> [What you should do] If a line in the material below has the word "computer", copy it.

═════ Data shown ═════

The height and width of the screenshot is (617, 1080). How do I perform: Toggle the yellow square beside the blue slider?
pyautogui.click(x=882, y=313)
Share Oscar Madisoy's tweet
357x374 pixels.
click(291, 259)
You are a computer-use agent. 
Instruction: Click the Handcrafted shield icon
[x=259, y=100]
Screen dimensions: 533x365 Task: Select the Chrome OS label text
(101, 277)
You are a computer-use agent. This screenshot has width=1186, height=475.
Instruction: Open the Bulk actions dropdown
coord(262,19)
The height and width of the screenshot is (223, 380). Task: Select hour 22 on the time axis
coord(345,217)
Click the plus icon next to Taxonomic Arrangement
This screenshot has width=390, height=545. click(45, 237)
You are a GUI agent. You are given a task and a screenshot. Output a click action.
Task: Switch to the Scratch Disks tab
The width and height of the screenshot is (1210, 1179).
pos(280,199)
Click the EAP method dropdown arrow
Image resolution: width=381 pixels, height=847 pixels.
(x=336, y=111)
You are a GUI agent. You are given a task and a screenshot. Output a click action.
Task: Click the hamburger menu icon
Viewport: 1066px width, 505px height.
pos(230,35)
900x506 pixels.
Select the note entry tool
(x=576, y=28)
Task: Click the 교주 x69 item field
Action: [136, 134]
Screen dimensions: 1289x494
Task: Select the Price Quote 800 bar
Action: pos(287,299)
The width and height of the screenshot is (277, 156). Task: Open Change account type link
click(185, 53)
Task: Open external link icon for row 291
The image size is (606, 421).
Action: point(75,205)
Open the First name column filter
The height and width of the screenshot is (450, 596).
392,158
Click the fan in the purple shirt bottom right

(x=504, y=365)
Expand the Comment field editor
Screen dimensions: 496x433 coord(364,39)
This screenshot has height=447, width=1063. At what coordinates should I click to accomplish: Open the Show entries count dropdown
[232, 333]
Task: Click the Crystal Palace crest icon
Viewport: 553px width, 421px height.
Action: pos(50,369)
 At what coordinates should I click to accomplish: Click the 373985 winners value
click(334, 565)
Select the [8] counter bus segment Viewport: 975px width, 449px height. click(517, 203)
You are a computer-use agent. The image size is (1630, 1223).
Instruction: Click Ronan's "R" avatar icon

═════

> [Response below]
You are a computer-use agent. 
You are a computer-use agent. This screenshot has width=1186, height=475.
You are a computer-use agent. The image size is (1630, 1223).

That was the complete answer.